Tribes serve as co-managers and stewards of that land and have a legal interest in protecting the natural resources, according to Robert Deschampe, chairman of the Grand Portage band, in a letter addressed to the Cook County Chamber of Commerce.
“The expansion of Lutsen Mountains onto these 500 acres will compromise tribal property rights to hunt, fish and gather therein and will conflict with the principle of co-management,” the letter reads. “…Tribal interests include, but are not limited to the sugar maples and old-growth cedar on Moose Mountain. Removal of these stands will constitute an irretrievable loss of accessible culturally significant resources.”
The county chamber of commerce had argued that there is no evidence that the Ojibwe have used or plan to use the area and that it’s unreasonable to prohibit the expansion because of “a remote chance it might at some undefined future date become a focus of an Ojibwe gathering.”
Tribes have been fighting to continue hunting, fishing and gathering on the land since the 1854 Treaty was ratified, despite it being a right Ojibwe people had for countless generations before they negotiated and signed the treaty. Joseph Bauerkemper, an associate professor at the University of Minnesota – Duluth who researches Indigenous governance and federal and state policy regarding tribal nations, said it’s important to remember that the treaty didn’t give Indigenous people these rights, but the rights of the U.S. government and settlers are dependent on the treaty.

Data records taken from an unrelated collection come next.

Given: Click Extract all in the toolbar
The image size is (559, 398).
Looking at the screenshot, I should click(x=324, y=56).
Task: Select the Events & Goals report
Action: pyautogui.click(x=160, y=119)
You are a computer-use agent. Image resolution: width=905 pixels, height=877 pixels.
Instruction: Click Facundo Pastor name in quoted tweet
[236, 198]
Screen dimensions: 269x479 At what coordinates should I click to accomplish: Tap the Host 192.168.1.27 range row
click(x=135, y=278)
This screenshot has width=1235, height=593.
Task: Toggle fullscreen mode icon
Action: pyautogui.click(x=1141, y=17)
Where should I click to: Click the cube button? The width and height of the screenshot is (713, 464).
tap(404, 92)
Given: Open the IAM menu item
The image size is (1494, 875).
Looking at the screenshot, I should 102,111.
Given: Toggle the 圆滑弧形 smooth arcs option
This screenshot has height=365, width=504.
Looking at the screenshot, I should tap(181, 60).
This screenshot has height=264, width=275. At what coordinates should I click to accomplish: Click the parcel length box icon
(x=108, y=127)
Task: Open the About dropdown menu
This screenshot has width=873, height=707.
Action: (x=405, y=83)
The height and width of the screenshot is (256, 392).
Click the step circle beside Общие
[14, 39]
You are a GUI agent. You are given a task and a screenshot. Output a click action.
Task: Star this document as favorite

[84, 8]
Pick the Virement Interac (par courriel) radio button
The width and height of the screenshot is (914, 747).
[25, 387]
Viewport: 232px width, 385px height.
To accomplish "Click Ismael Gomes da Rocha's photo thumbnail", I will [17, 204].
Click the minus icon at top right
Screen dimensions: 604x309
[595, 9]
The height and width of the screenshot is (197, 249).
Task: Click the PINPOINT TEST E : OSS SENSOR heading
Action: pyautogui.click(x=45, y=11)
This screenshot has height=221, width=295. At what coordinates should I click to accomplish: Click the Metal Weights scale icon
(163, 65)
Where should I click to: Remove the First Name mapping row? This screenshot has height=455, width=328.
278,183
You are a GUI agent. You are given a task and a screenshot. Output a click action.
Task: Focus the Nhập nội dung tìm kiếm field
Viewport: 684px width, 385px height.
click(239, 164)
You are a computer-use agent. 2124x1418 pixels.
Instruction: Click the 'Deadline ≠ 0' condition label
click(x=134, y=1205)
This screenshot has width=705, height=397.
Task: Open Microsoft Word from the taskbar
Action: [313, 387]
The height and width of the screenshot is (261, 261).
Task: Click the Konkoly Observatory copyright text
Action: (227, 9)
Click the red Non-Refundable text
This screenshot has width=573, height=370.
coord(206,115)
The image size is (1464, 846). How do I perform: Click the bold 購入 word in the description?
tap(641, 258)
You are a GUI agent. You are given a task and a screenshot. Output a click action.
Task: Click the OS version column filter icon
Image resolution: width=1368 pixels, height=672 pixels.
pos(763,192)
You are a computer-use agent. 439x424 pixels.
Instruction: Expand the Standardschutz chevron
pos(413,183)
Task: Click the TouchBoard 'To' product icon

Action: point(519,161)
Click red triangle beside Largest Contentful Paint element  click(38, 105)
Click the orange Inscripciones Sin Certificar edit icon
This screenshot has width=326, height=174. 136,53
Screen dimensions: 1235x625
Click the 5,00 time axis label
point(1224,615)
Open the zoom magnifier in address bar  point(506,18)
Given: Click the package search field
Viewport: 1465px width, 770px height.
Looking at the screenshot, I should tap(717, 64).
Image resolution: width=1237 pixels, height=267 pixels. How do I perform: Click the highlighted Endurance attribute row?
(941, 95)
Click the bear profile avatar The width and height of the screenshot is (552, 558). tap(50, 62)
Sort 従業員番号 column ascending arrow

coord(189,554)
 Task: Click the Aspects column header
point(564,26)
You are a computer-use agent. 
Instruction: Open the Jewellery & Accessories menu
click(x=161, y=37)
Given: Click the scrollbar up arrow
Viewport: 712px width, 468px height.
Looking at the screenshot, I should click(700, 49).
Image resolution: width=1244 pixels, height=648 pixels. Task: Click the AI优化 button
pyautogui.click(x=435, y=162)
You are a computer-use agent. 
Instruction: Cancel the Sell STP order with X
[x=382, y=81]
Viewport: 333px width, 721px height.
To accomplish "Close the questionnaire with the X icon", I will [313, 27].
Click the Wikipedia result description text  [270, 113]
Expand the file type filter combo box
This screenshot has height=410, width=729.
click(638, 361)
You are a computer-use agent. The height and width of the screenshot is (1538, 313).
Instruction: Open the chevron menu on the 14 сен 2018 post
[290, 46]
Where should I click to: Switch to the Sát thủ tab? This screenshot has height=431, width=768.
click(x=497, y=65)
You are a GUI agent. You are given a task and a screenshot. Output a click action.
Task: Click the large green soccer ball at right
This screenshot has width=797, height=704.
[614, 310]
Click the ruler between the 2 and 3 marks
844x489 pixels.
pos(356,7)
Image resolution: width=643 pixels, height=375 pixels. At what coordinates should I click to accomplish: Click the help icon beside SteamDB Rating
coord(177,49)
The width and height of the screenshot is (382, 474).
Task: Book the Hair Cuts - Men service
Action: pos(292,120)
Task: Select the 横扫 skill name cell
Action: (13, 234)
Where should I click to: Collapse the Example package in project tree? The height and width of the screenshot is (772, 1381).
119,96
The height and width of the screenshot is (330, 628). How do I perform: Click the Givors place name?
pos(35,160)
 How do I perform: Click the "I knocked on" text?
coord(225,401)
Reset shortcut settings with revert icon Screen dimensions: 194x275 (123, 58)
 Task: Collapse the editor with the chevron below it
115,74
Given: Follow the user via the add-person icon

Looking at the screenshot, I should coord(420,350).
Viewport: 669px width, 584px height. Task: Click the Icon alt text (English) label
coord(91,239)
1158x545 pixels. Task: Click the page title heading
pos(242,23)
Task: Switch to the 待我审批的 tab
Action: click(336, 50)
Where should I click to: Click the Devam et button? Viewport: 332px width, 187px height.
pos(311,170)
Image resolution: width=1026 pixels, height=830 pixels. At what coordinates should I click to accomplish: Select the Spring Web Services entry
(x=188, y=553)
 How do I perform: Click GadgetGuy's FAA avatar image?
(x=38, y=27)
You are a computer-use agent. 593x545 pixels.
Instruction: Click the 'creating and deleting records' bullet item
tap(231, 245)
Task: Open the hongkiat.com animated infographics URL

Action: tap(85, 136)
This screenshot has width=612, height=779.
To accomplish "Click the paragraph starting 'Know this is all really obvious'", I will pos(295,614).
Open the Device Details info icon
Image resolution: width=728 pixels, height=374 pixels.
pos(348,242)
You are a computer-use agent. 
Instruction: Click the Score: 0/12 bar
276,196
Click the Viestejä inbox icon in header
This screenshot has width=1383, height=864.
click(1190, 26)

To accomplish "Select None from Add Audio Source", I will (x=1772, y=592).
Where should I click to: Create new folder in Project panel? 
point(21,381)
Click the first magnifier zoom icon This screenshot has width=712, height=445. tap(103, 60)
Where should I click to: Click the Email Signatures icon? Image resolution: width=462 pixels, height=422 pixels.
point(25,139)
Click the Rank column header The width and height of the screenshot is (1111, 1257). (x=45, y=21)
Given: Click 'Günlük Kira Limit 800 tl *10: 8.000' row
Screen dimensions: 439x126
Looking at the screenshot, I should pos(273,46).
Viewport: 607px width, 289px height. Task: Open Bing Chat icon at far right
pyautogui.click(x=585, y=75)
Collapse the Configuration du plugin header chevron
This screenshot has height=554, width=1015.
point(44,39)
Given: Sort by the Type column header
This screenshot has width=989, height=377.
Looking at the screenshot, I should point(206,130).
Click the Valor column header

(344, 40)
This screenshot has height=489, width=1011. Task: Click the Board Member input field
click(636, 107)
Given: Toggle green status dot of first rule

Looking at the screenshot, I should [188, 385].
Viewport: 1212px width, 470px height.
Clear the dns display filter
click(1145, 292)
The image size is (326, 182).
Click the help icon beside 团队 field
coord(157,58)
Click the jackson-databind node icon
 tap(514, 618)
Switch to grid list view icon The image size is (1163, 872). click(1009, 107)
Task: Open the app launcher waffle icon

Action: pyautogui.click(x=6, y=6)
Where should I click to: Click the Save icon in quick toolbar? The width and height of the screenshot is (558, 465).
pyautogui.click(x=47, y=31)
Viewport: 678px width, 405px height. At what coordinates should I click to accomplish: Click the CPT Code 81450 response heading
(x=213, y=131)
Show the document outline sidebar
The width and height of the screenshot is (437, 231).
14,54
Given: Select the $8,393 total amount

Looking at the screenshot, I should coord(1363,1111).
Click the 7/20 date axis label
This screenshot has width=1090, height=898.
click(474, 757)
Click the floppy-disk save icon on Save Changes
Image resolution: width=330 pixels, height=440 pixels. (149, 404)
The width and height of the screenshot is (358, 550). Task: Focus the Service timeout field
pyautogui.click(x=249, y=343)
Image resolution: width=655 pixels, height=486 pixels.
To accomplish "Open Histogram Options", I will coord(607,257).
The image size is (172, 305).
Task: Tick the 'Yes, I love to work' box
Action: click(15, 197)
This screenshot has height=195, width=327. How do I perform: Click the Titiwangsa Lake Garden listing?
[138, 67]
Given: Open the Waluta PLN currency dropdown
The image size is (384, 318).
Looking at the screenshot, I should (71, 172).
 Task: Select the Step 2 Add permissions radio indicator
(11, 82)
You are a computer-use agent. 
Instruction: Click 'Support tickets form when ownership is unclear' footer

“I can live here because of that treaty,” he said. “That permission is fragile though. We are obligated to not do things that infringe on tribal rights or that undermines their resources.”
More visibility
What the 1854 Treaty Authority and others are doing is trying to educate the community about the treaty and the rights established in it. Road signs have been popping up in the last couple months that mark the 1854 Treaty boundaries, including one on Highway 61 near Grand Portage State Park. Former Grand Portage Chairman Norman Deschampe began the process when he requested signs on the boundaries over a decade ago. Levi Brown, director of tribal affairs for the Minnesota Department of Transportation and a member of the Leech Lake Band of Ojibwe, said the signs are a way to remind people of the treaty and how non-Ojibwe people can live in the region because of it. He said it’s important for the community and state to recognize and honor the rights of the tribes in the territory.
“This helps acknowledge the treaties,” he said. “I hope that visibility encourages discussion about what the treaties are and what they mean.”